Go back through each one of your methods. For each, consider
- How accurate were your results?
- What were the sources of error?
- How has each source of error affected your results?
Definitions
True value: the value that would be obtained in an ideal measurement
Accuracy: how close a measurement is to the true value
Error: the difference between the result that you found and the true value
What are the sources of error?
- Measurement error: mistakes made when collecting the data (such as someone misreading a clinometer)
- Operator error: differences in the results collected by different people (such as different people giving different environmental quality scores)
- Sampling error: where a sample is biased. Some elements of the population are less likely to be included than others.
Validity: the suitability of the method to answer the question that it was intended to answer
How do sources of error affect results?
Suggest how errors could have changed the results. Here is an example.
Fieldwork technique | Questionnaires were given out to every 5th person seen in the High Street on Sunday morning |
Bad evaluation |
It was raining heavily when I gave out questionnaires |
Good evaluation |
It was raining heavily when I gave out questionnaires, so there were few people in the High Street except for rough sleepers.

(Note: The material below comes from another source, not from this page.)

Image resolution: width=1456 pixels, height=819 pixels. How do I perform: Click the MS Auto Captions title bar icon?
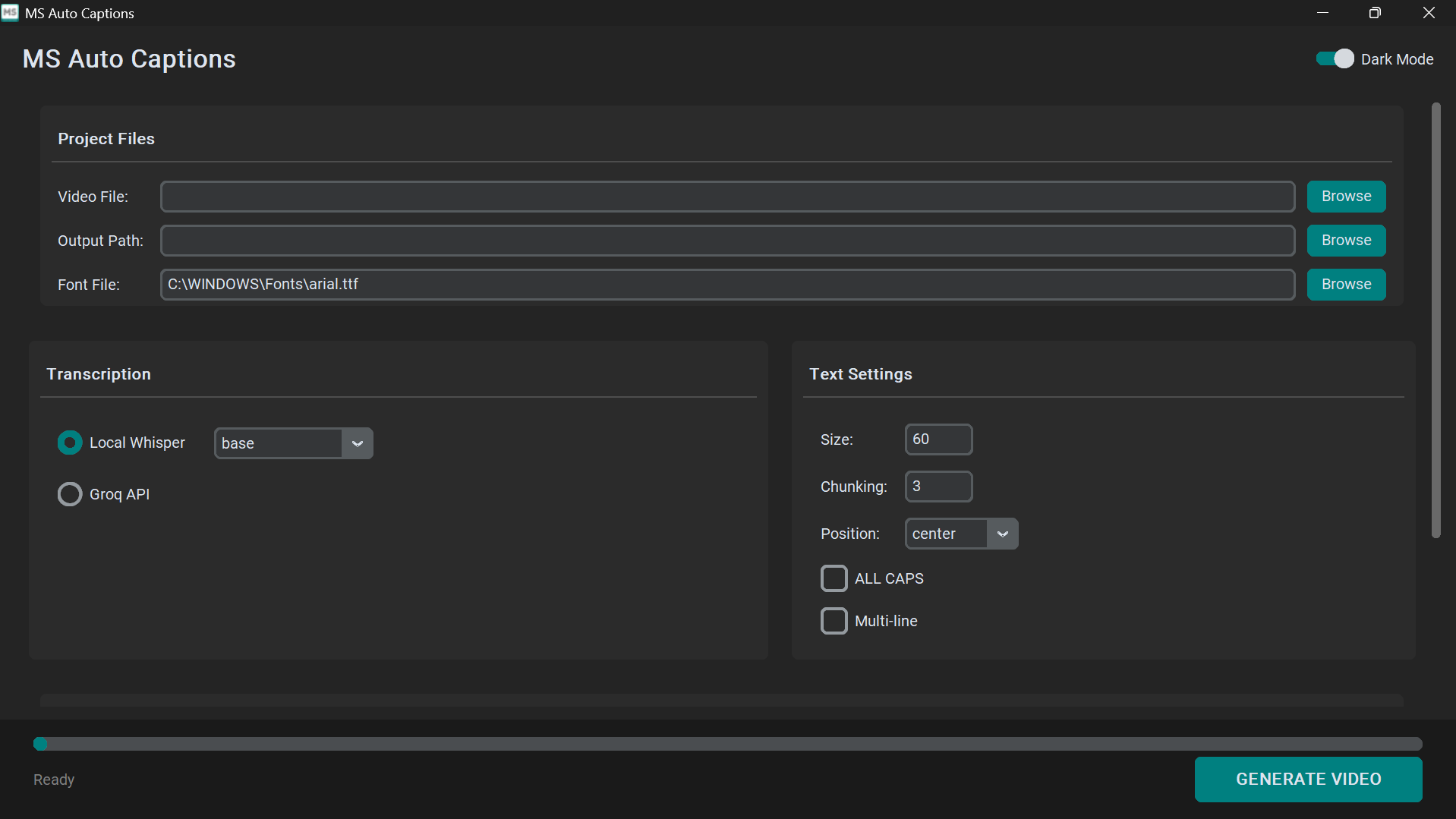10,12
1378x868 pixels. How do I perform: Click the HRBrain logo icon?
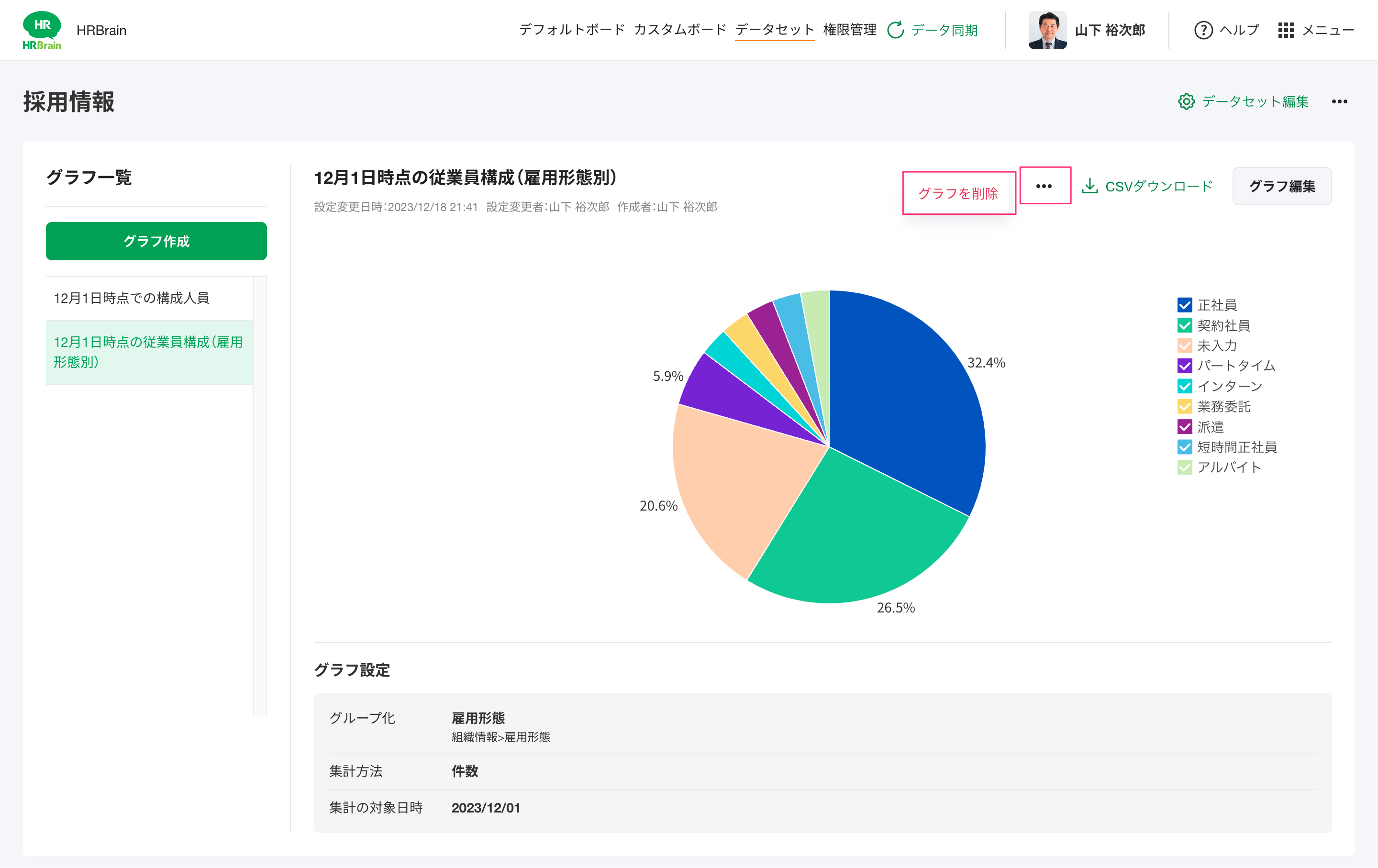click(x=41, y=30)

My sample was biased because shoppers were under-represented. Therefore the results of the questionnaire survey may not be accurate. |
Random error: these cause results to be spread about the true value. For example, imagine a student takes 20 temperature readings and mis-reads the thermometer for 2 of the readings. The effect of random errors can be reduced by taking more measurements.
Systematic error: these cause results to differ from the true value by a consistent amount each time the measurement is made. For example, imagine a student uses weighing scales which have not been zeroed, so all the results are 10g too high. The effect of systematic errors cannot be reduced by taking more measurements.
Anomalies
These are values in a set of results which are judged not to be part of the variation caused by random uncertainty.